Pour orchestrer l’événement baptisé « Jim Jarmusch revisited » le britannique multi-instrumentiste David Coulter a accepté de jouer le maître de cérémonie.

A 20 heures 30 pétante c’est face à un public assis qu’un spectacle d’une heure trente débute. Derrière un rideau blanc, les formes de la belle Camille O’Sullivan se dessinent. Une voix de velours berce alors l’assemblée. Avec ses bottes à paillettes et une voix profondément rock capable de monter dans des sommets rares, la belle donne le ton: seuls les plus grands sont conviés.

Accompagnés de musiciens de haut-vol, les chanteurs et les morceaux vont s’enchaîner avec une précision digne d’un papier à musique. En fond de salle, guitare, piano, percussions, saxophone, violons, scie musicale et même banjo tenu comme un fusil vont mitrailler leurs coups d’éclats. Ces hommes de l’ombre, pas vraiment de l’ombre cette fois, ajoutent à cette envie claire de perfection donnée par David Coulter qui effectue des prouesses à la guitare mais pas que.

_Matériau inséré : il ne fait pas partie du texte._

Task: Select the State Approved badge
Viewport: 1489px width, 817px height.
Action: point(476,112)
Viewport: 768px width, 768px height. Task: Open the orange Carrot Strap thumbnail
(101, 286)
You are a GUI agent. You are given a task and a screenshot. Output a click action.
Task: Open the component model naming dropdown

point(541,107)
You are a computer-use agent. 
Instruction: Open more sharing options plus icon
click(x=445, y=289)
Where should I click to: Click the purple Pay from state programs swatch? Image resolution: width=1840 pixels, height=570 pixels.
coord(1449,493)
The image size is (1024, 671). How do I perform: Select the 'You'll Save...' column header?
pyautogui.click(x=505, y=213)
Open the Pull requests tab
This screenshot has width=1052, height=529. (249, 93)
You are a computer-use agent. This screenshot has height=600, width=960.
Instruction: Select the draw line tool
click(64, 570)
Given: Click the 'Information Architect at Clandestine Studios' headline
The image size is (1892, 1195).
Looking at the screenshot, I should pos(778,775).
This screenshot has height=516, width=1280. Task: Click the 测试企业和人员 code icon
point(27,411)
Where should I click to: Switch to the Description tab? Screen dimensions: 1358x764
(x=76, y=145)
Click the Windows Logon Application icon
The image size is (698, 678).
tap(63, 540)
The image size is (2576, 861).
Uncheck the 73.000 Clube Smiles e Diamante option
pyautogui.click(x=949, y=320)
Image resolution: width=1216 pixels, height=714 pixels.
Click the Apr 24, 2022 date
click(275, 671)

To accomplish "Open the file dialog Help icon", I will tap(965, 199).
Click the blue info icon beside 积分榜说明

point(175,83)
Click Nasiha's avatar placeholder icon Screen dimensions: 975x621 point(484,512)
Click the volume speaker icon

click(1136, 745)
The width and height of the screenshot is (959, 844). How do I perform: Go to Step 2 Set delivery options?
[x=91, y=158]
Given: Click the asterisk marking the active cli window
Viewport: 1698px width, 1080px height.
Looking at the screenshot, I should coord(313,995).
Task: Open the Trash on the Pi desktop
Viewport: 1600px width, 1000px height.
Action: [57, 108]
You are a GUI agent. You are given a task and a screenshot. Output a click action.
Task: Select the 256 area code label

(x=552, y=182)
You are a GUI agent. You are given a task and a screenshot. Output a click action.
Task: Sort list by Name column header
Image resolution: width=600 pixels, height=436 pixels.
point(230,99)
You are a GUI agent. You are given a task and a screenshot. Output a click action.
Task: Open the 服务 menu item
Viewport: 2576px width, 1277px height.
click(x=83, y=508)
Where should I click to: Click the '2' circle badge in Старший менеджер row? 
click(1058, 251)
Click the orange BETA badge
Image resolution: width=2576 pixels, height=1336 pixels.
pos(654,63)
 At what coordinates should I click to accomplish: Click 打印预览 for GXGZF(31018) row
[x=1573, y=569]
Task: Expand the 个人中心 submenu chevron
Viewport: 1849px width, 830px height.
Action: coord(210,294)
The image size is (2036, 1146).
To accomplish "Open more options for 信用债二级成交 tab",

musique-et-cinema-quand-alex-kapranos-et-mulatu-astake-rendent-hommage-a-jim-jarmusch-alex-kapranos

Sur des titres profondément rock, nos petits génies transportent une salle bien installée dans l’Amérique profonde. On pense à ces pianos bars que l’on voit au cinéma, on pense au créatures de rêves dans des robes de cocktails comme à un road trip à chaque vibration des instruments. Une répartition équitable permet à chaque chanteur d’avoir sa place. Ainsi Jolie Holland, seconde figure féminine de la soirée offre à un public déjà conquis des prouesses vocales qui laissent bouche bée. Côté public d’ailleurs, on ose à peine bouger alors que les notes nous bercent et nous transportent. Adele n’a qu’à se rhabiller.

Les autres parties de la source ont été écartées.